Kevin Jones

Personal information
- Born: May 12, 1967 (age 58)

Team information
- Discipline: Freestyle BMX
- Role: Rider

= Kevin Jones (BMX rider) =

American freestyle BMX rider

Kevin Jones (born May 12, 1967) is a freestyle BMX rider. He was raised in York, Pennsylvania, and began riding BMX at age 11. In 1982, he started BMX racing, but he quit as he preferred dirt jumping.

In 1983, Jones formed a breakdancing group with fellow BMXers Mark Eaton, Mike Daily, Jamie McKulik, and Dale Mitzel, known as the Cardboard Lords. By April 1985, they had won several local competitions, including a York cable show called The Great York Talent Hunt. However, as breakdancing's popularity declined, Jones returned to BMX. Around this time, Daily introduced Jones to the Plywood Hoods freestyle team and the modern freestyle BMX. Jones acquired a similar bike, noting that components such as pegs and cable detangling rotors allowed for various tricks.

Jones was inducted into the BMX Hall of Fame in October 2022.

==Flatland career==
In November 1986, Jones participated in the AFA Veladrome Finals as an expert. He performed new tricks, including the "Hang glider Boomerang", the "Chicken Hook Switch", and the "Insanity Roll". In the following months, Jones focused on inventing new tricks and continued to practice for the next competition in Austin.

In Austin, Texas, 1987, Jones entered his 3rd AFA Masters contest, debuting four of his own tricks: the Locomotive, the Trolley, the Standup Infinity Roll, and the Elephant Glide. Later that year at the velodrome in Carson, California, Jones debuted the Dump Truck trick.

Around this time, fellow Plywood Hood member and filmmaker Mark Eaton released the first of a series of freestyle BMX videos titled Dorkin' In York. The series captured flatland, ramps, and street riding. The series continued over the years, showcasing tricks from Jones and the Plywood Hoods, as well as coverage from major contests, some more private jams, and practice sessions. Eaton later released the entire series in a DVD boxset titled Dorkin' in York – The Complete DVD Collection.

In December 1988, Jones invented and performed the first "Hitch Hiker" trick, where the rider stands on the front pegs with the bike upside down, rolling on the front wheel, and holding the back tire. This was one of the first two-footed rolling tricks in flatland BMX.

In 1990, the Kudos granola bar company hired Jones to endorse its product on national television.

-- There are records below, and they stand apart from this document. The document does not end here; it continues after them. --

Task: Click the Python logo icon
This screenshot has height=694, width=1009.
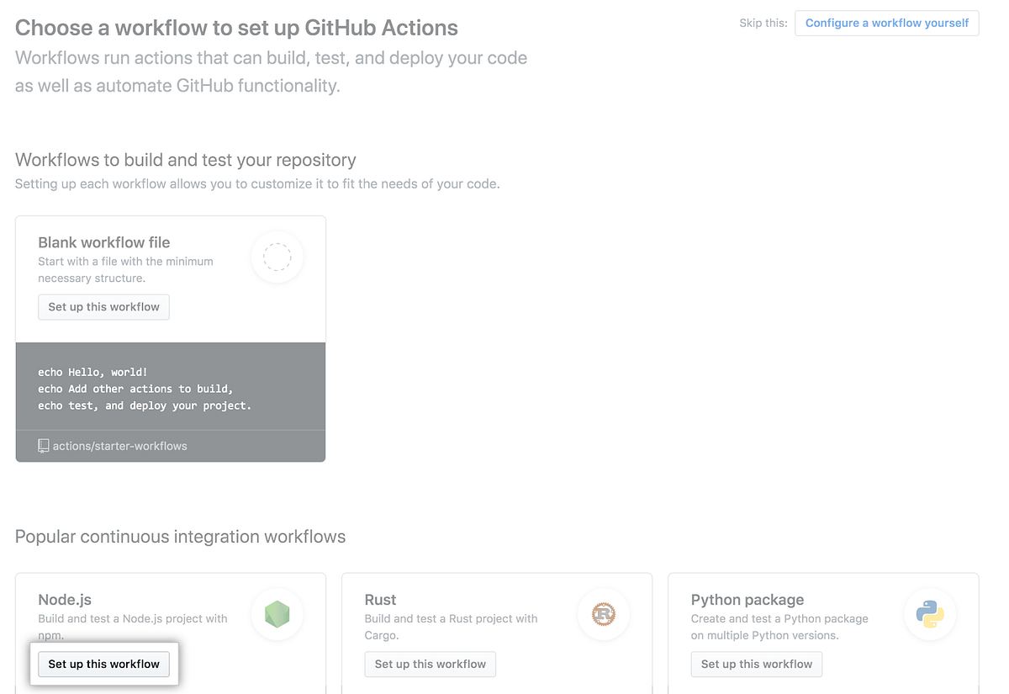Action: (930, 614)
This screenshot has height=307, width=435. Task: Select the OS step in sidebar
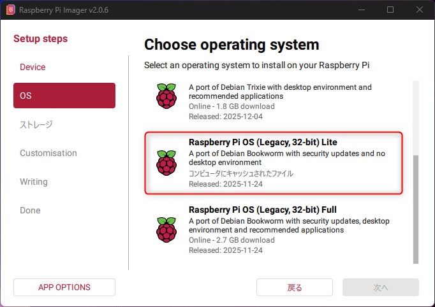(64, 96)
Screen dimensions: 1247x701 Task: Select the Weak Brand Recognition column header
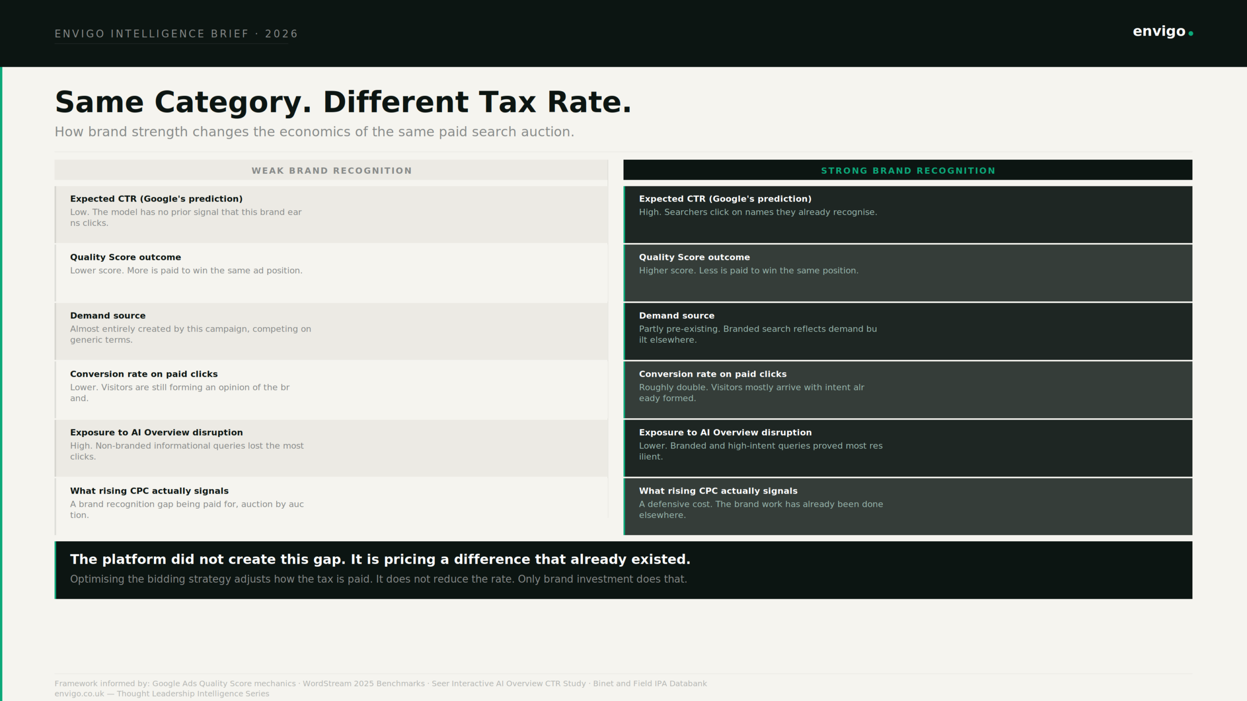[331, 170]
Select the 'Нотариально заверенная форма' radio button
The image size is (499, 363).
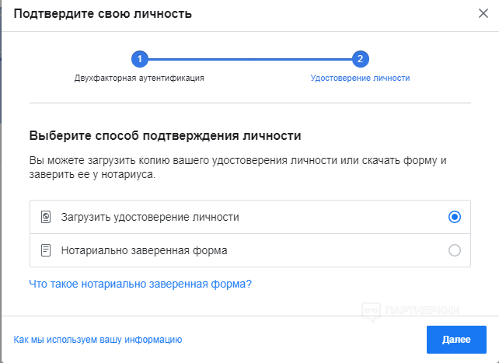click(455, 250)
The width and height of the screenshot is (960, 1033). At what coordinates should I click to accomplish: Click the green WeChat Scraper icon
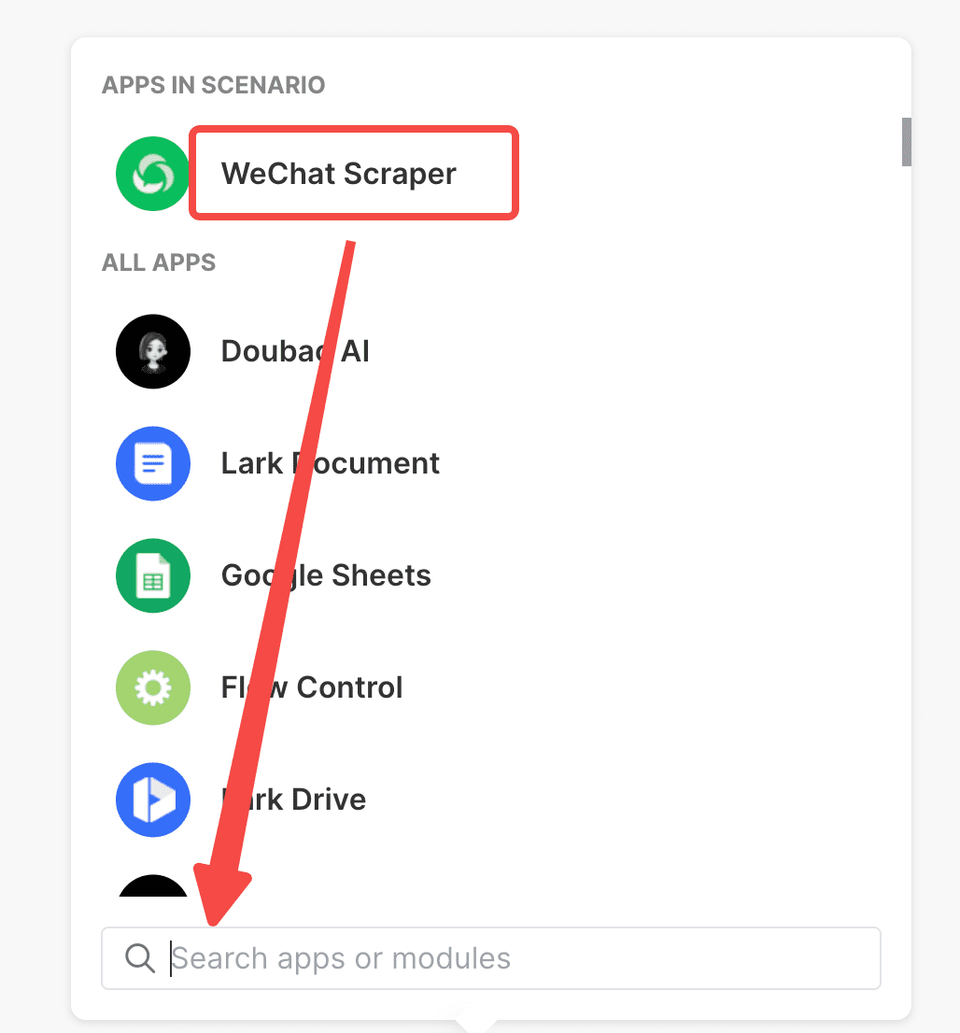[153, 174]
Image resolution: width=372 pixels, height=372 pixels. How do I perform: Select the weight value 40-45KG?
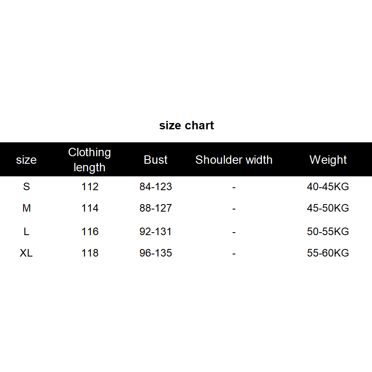point(328,186)
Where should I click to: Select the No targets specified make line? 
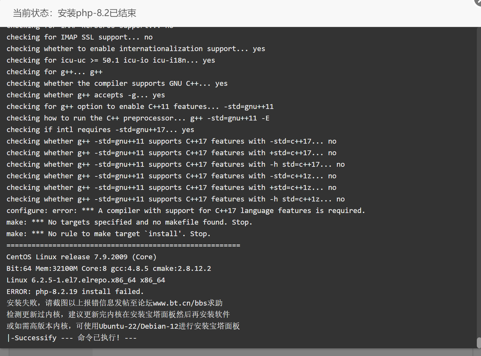point(129,222)
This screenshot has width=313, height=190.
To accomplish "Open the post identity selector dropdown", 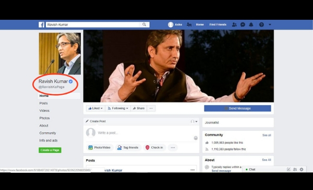I will (x=194, y=121).
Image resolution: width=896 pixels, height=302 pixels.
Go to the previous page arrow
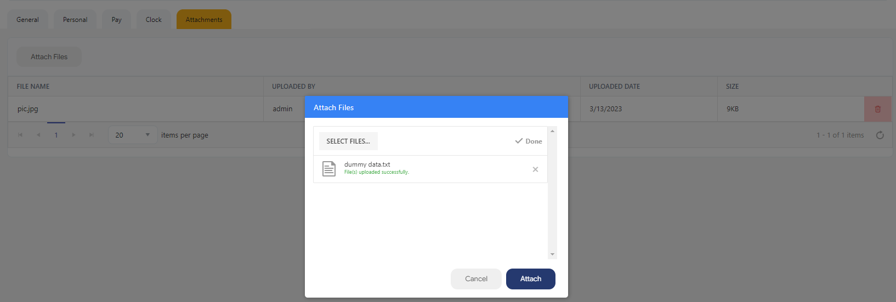click(38, 135)
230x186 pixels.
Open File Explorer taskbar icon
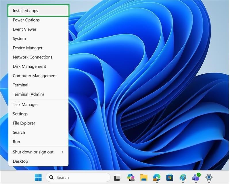tap(144, 177)
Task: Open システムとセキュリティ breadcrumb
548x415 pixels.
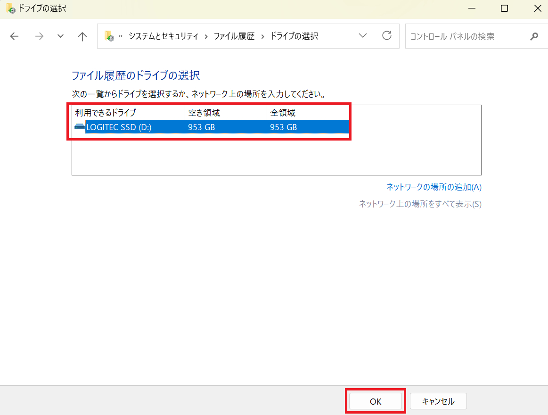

That same year, Jones toured with the Wilkerson Airlines bike company. After these events, Jones became less active in the BMX scene. Aside from the Dorkin series, Jones had largely disappeared from public view.

In 1991, Jones rode with Chase Gouin, practicing to master every trick in both "switch" and "regular" modes on a quest to be able to link any trick into any other trick.

As of 2005, Jones continued to ride but did not re-enter the contest scene or tour for a major bike manufacturer.

In August 2006, it was announced that Jones would be creating a new version of the Big Daddy frame for Hoffman Bikes and rejoining the company's pro team. The new frame was called the Strowler.

Jones was inducted into the BMX Hall of Fame in October 2022.